Season 1: Bonus Episode

Why Swami Sivasubramanian’s Data & Machine Learning Keynote so heavy on data, and so short on ML and AI at re:Invent (Live from Las Vegas with Inawisdom)

Tuesday’s keynote from Swami Sivasubramanian – AWS VP of Data & Machine Learning, leaned much more into the “data” part than the “machine learning” part of his role. Data is a major theme at re:Invent this year. Rahul, Hilary and special guest Alex Kearns, AWS Consultant at Inawisdom (an AI/ML company), chat through why they think AWS is focused on data, and review their unfilled wish lists on further artificial intelligence and machine learning integration into the platform. Let us know what you think at podcast@cloudfix.com.

Alex Kearns

Guest

Alex Kearns

AWS Consultant at Inawisdom

Read Bio
Alex Kearns

Alex Kearns

AWS Consultant at Inawisdom

Transcript

Hilary:

Rahul, it’s day three. You’ve slept for three and a half hours since you arrived four days ago. We have plans to dunk you in an ice bath just to keep you going. And luckily, there’s one just across from the koi pond up here on the roof of the Nobu Hotel. When they ask you to leave here on Friday, don’t let them. This is our podcast’s home now.

Rahul:

Well, Friday’s a long way away, and of course there’s so much more to come.

Hilary:

Don’t I know it? All right.

Swami Sivasubramanian, VP Database Analytics and ML at AWS is about to take the stage.

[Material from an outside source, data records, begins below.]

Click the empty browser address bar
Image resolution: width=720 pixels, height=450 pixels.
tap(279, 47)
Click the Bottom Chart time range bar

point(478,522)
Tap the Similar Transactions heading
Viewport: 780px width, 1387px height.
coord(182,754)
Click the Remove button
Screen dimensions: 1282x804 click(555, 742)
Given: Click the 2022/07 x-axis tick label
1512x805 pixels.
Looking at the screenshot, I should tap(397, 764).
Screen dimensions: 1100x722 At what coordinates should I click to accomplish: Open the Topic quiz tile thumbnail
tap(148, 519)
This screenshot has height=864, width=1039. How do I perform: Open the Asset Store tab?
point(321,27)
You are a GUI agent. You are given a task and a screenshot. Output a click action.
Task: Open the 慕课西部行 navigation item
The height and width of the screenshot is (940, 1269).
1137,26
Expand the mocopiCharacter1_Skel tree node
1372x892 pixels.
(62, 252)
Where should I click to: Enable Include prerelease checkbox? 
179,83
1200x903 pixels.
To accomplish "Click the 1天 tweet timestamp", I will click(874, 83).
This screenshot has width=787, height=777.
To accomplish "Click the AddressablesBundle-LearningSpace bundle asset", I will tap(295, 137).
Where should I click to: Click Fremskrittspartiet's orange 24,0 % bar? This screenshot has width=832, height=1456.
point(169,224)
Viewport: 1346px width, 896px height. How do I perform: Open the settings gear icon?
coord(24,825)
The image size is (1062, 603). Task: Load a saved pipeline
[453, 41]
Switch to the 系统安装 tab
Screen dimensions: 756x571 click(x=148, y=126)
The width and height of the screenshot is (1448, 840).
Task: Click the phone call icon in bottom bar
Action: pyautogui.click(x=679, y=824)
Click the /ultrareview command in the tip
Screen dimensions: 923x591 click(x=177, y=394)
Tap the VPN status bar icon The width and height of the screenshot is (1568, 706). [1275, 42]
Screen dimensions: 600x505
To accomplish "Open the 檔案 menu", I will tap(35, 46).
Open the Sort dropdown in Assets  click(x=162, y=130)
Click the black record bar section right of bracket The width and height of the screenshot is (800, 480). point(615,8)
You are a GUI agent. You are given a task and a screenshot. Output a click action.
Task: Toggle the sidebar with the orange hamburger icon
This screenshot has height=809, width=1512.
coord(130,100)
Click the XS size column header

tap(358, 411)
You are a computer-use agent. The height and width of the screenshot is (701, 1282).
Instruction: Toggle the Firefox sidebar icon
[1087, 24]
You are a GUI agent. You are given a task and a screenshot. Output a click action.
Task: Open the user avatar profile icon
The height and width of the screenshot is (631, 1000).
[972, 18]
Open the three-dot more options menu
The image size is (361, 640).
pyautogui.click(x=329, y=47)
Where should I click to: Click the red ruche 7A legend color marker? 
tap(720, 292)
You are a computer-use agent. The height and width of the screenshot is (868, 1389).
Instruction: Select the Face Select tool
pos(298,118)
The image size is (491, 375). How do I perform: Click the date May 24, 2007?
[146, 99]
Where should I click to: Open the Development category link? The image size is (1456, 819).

We have Alex Kearns with us here to parse the announcements. Alex is an AWS consultant and Senior Solution Engineer at Inawisdom in the UK. If you are talking about AI, ML or data analytics, you want to have Alex in the room and we do. So let’s get to it.

Audio:

Please welcome the Vice President of Data and Machine Learning at AWS, Dr. Swami Sivasubramanian.

Welcome!

Hilary:

Live from re:Invent in Las Vegas. This is AWS Insiders, an original podcast by CloudFix about the services, patterns, and future of cloud computing at AWS. CloudFix is a tool that finds and implements 100% safe. AWS-recommended cost savings. That’s fixes not just analytics.

I’m Hillary Doyle, joined always by Rahul Subramaniam. Rahul, Swami just left the keynote stage where he opened with a Selipsky-style setup that looked at inventors from Isaac Newton to the inventor of the microwave oven. His opening thesis, these moments of innovation, these light bulb ahas, they can only happen when you’ve got the right context, the right information working in the background so that you can make the connections that lead to something revolutionary. In other words, move over Isaac Newton, because AWS can now operate as your enterprise brain making those connections for you, assuming you’ve laid the groundwork to capture that data properly.

So according to Swami, the key is building a future-proof data foundation within AWS and then creating neural networks by weaving a connective tissue across the organization. It’s so easy.

We’ve been watching the action here at your watch party, and it’s been a pretty quiet room here on the rooftop.

Rahul:

Yeah, I think the problem has been with some of the storytelling.

Hilary:

Yeah, yeah.

Rahul:

The connections are crossfired all over my head at this point. But-

Hilary:

Do your best.

Rahul:

Here’s how I unravel this entanglement. I think as everyone knows who’s been dealing with anything ML or AI, it’s all about the data.

Hilary:

Of course.

Rahul:

So if I were to break down Swami’s keynote, it boils down to data connections in terms of where do you source all these desperate pieces of data. Second, how do you process all of this data and get it into shape so that you can actually do something with it? And then the third part of it is what interesting insights can you gain from it, both from a BI and analytics standpoint at the low end of it, and then machine learning models.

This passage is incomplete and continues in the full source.